El diagnóstico inicial tomó dos semanas. Relevamos cada punto de entrada de una reserva, medimos los tiempos de respuesta y entrevistamos a quienes operaban el proceso a diario. El cuello de botella no estaba en la herramienta, sino en la falta de un criterio único para priorizar y confirmar pedidos.
El enfoque: ordenar el flujo antes de digitalizar
En lugar de instalar un software de gestión completo, propusimos un rediseño del flujo de trabajo con reglas claras de asignación. Definimos tres estados para cada reserva —recibida, confirmada, cerrada— y un responsable único por turno.
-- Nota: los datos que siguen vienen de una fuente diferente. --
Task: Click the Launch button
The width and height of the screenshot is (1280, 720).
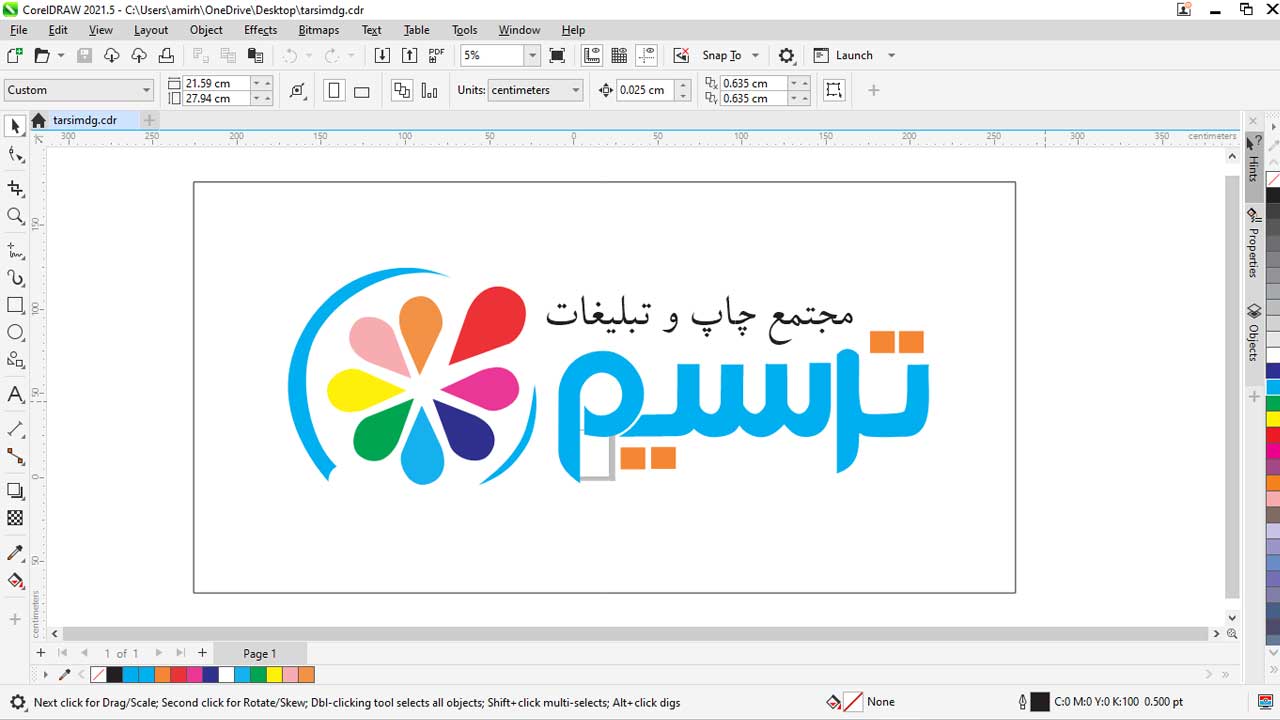Action: pyautogui.click(x=853, y=56)
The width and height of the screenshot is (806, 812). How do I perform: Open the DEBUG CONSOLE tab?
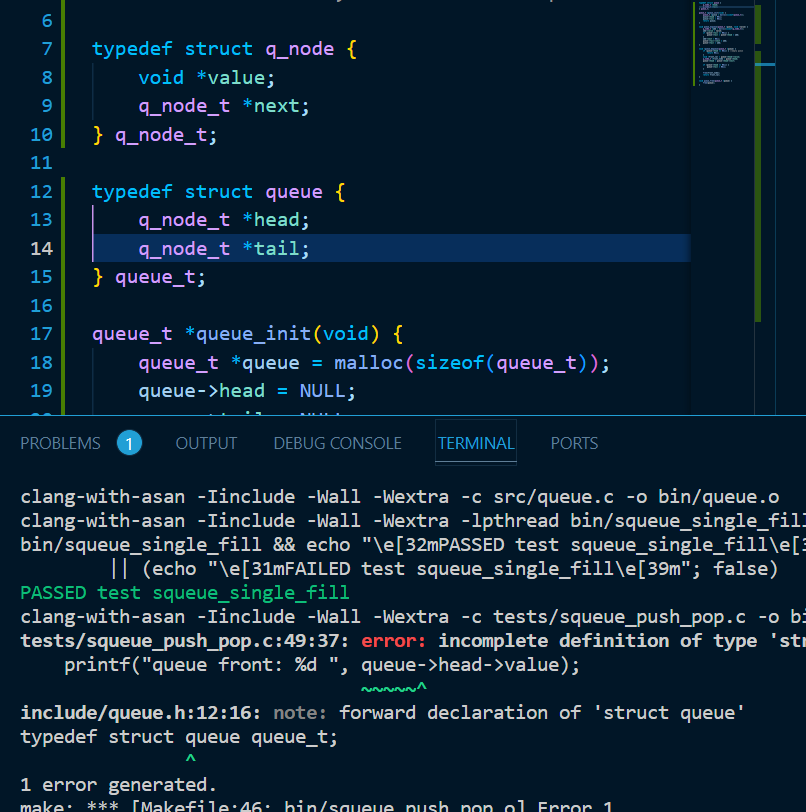337,443

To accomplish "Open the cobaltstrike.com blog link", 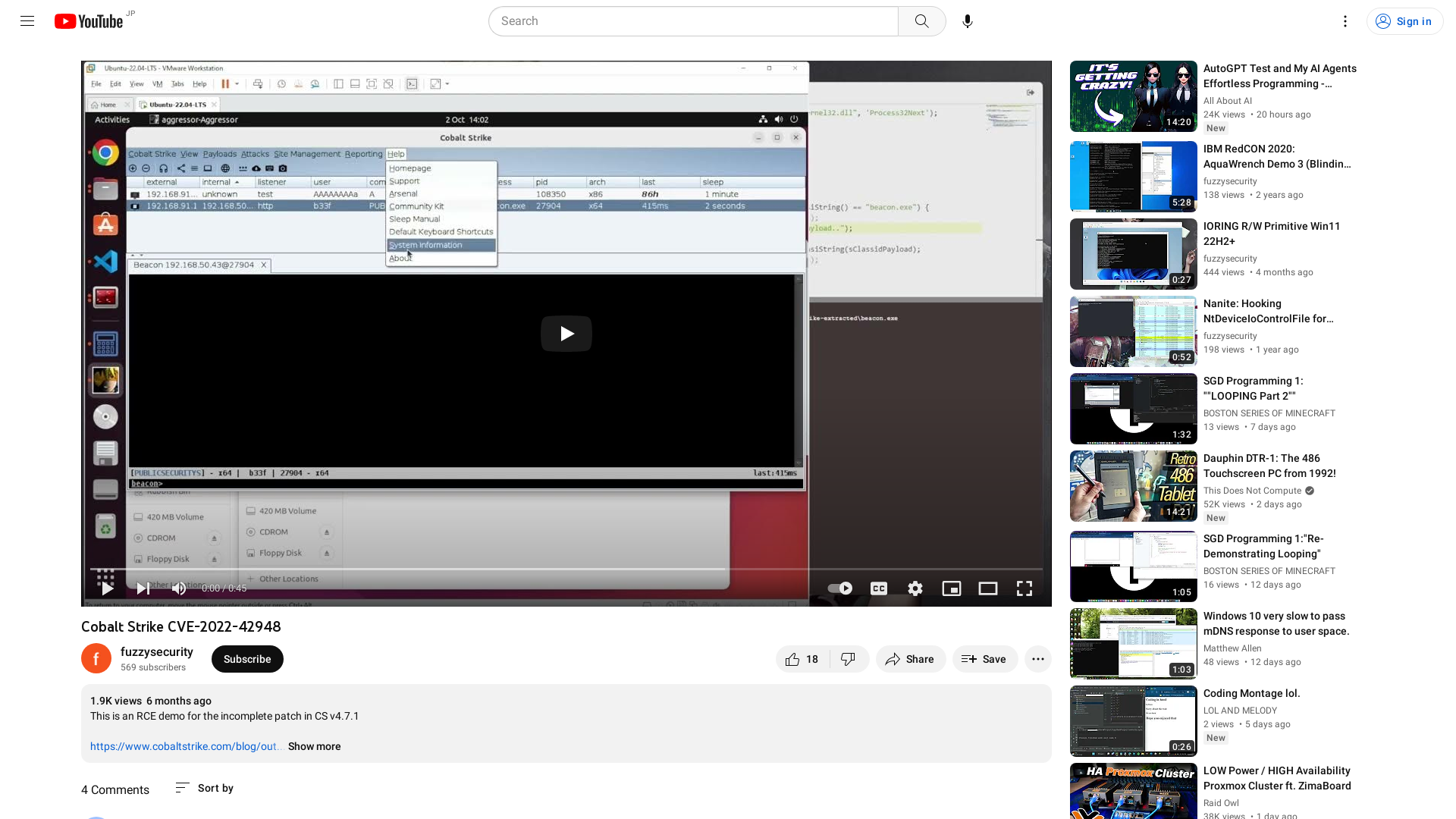I will click(x=186, y=746).
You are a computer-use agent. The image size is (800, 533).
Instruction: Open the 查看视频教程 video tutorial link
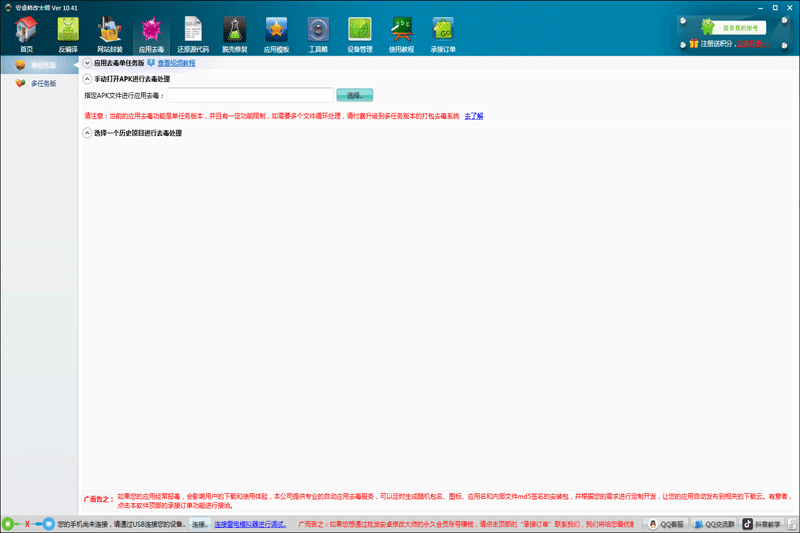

También establecimos un horario límite para confirmar solicitudes pendientes, de modo que el cliente siempre supiera cuándo esperar una respuesta.
El equipo participó en dos talleres de co-diseño. Allí se ajustaron los criterios de prioridad según el tipo de servicio y la antigüedad del cliente. Esas decisiones, tomadas con quienes ejecutan el proceso, fueron clave para que la adopción no encontrara resistencia.
La implementación: cambios graduales con seguimiento semanal
- Unificamos las fuentes de entrada en una única bandeja de registro con campos obligatorios.
- Definimos un protocolo de confirmación con plantillas de respuesta y plazos máximos.
- Capacitamos al equipo en dos sesiones de 90 minutos, con casos reales de la temporada anterior.
- Implementamos un tablero simple de seguimiento que se revisaba cada viernes durante el primer mes.
La transición se hizo en paralelo con el sistema anterior durante tres semanas. Eso permitió comparar resultados y corregir desvíos sin detener la operación. El acompañamiento semanal se redujo a quincenal a partir del segundo mes, cuando el equipo ya operaba con autonomía.
El resultado: menos fricción y respuestas más rápidas
A los 60 días, el tiempo de confirmación pasó de un promedio de 28 horas a menos de 6. Las dobles reservas desaparecieron por completo y el equipo de administración recuperó esas tres horas diarias para tareas de atención al cliente. La dirección, por su parte, obtuvo por primera vez un registro confiable de ocupación para planificar la próxima temporada.
El proyecto no requirió una inversión en licencias nuevas. Se apoyó en herramientas que la empresa ya tenía, con un proceso rediseñado y reglas claras. Ese fue el punto que más valoró el cliente: el cambio no dependió de comprar tecnología, sino de ordenar la operación.
La lección central del caso: antes de sumar herramientas, conviene revisar cómo se toman las decisiones operativas. Un flujo claro con responsables definidos resuelve más problemas que un software nuevo.